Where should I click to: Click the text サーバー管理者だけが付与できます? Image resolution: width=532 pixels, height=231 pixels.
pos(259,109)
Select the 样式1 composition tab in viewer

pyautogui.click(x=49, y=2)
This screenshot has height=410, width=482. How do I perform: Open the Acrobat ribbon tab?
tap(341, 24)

■ ■ ■

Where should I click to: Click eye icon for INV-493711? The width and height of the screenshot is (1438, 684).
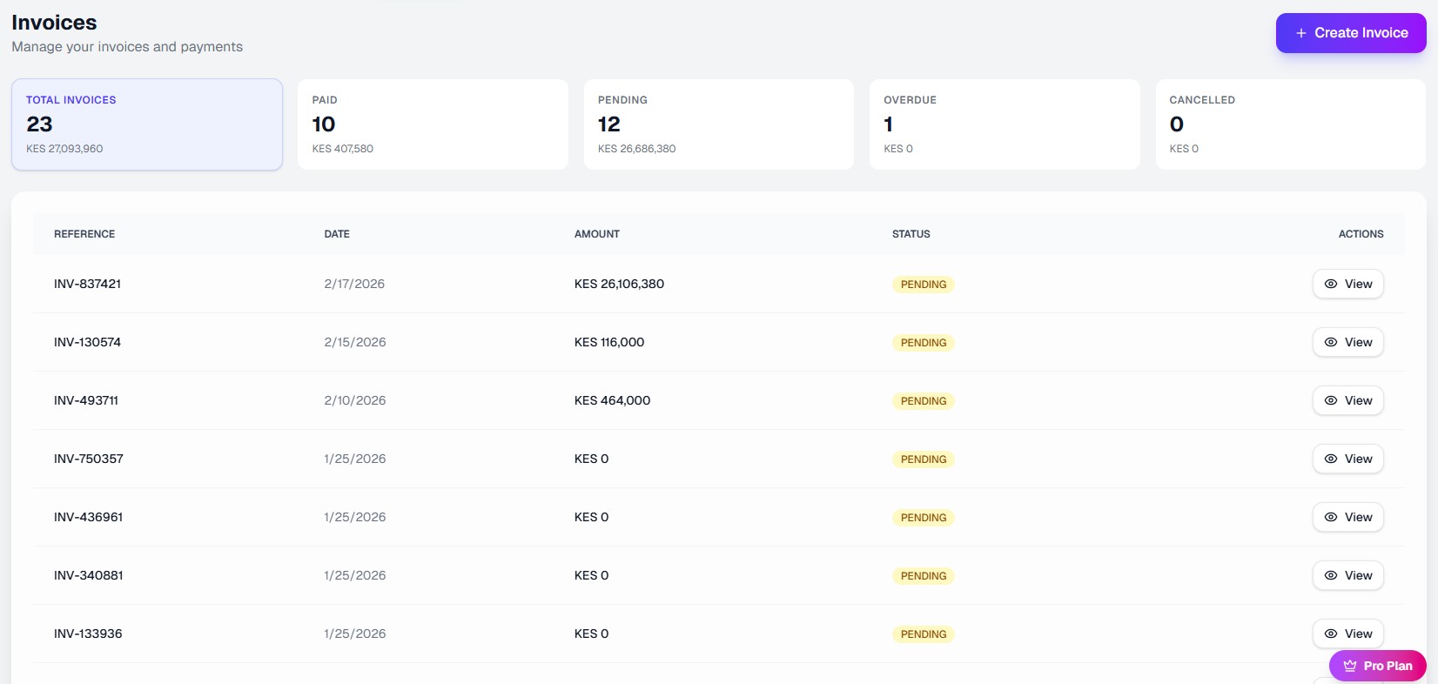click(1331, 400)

■ ■ ■

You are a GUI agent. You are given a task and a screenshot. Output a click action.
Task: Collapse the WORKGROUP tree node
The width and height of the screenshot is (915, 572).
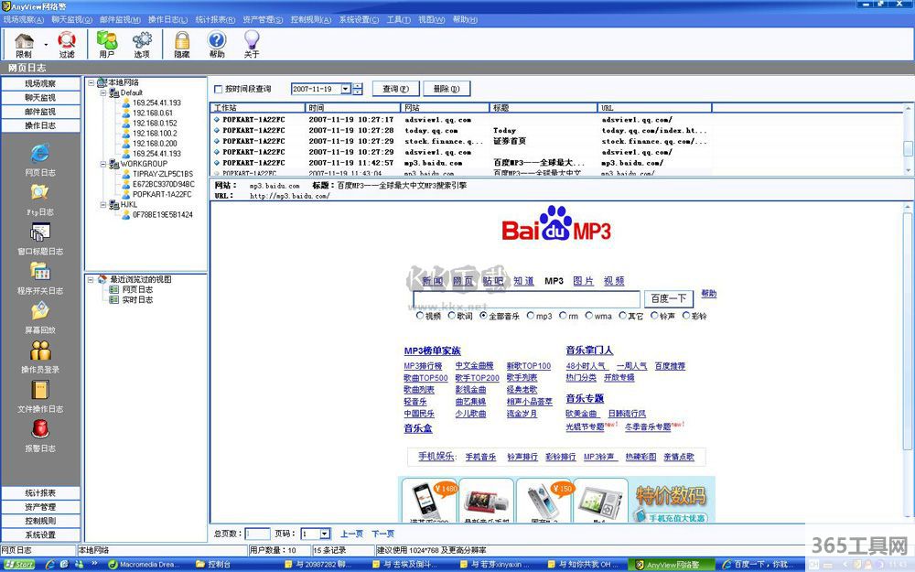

■ ■ ■

*What is expected*
Retype exactly, and only, the lines above from the one where "Task: Collapse the WORKGROUP tree node" occurs up to and including the one where "The width and height of the screenshot is (915, 572)." occurs.

*Exercise solution*
Task: Collapse the WORKGROUP tree node
The width and height of the screenshot is (915, 572).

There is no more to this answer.